Be that as it may, theology does answer questions, those asked by both believers and atheists. The latter tend to pose such enquiries in the hope of starting an argument they fully expect to win, and most of such squabbles begin with variations on my title above.

What they are implying is that, no matter how sound the theological argument is, they are going to dismiss it a priori. That’s a gross logical error on several levels.

An atheist is perfectly within his rights to say “I don’t believe in God, and nothing you say will change my mind” and leave it at that. I happen to disagree with that view, but I respect it as a faith in its own right.

Yet the moment an atheist says “If God exists…” or “If Jesus is God…”, he accepts that possibility for the sake of argument. This means he gatecrashes a different system of thought, accepting the terms on which that system is impeccably cogent.

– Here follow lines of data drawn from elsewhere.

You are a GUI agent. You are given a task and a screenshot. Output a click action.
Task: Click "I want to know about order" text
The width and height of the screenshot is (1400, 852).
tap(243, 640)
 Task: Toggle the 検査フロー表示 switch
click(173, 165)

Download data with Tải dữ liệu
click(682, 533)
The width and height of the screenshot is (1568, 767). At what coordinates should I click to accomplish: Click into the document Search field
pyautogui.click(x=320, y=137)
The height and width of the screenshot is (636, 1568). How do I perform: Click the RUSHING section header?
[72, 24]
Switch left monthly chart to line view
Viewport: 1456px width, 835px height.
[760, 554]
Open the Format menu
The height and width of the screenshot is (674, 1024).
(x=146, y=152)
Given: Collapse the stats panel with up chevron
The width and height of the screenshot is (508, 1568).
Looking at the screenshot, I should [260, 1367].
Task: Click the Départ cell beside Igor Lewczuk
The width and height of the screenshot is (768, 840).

If he then tries to keep one foot out and the other in, the resulting split is guaranteed to sprain his intellectual abductor muscle. Even an extremely intelligent atheist will then sound dumb.

The brightest illustration of this observation is David Hume who applied his intellectual gifts and literary brilliance to the perennial issue of reconciling God with the existence of evil. If God is merciful and good, Hume kept asking, then why does he allow suffering? If that’s beyond his control, then how omnipotent is he? And if he doesn’t know what’s going on, is he really omniscient?

Countering such questions is called theodicy, vindication of God. Its principal argument is based on free will, God’s gift enabling us to make our own free choice between good and evil.

We are free to help a blind man across the street or to push him under a speeding car, for example, just as God is free to punish us if we choose wrong and, one hopes, reward us if we choose right. And, though Christ showed a clear path to individual salvation, we remain free to take that path or not.

If our will weren’t free, if we were but puppets on God’s string, one would struggle to see why God would have bothered to make us so different from animals, or indeed to create us at all.

Moreover, if we accept as a given that God loves us, that indeed God is love, then we must find it hard to explain how such love could have been expressed by turning us into marionettes, or else pre-programmed robots. God’s is the absolute freedom, but if we are truly created in his image, ours has to be at least a relative one. Only God can be totally free, but that doesn’t mean man has to be totally enslaved.

Such arguments are irrefutable within the intellectual world our atheist has entered, and if he tries to refute them he’ll inevitably sound stupid, regardless of how brilliant he may be outside. That’s where he should stay, outside, thereby keeping his reputation for brilliance intact.

(I wrote a whole book about one such man, Leo Tolstoy, whose personality was voluminous enough to accommodate every known misapprehension of such subjects and also some uniquely his own.)

One such question always crops up on Good Friday. If Jesus was God, how come he didn’t exercise his divine power to save himself from an agonising and humiliating death?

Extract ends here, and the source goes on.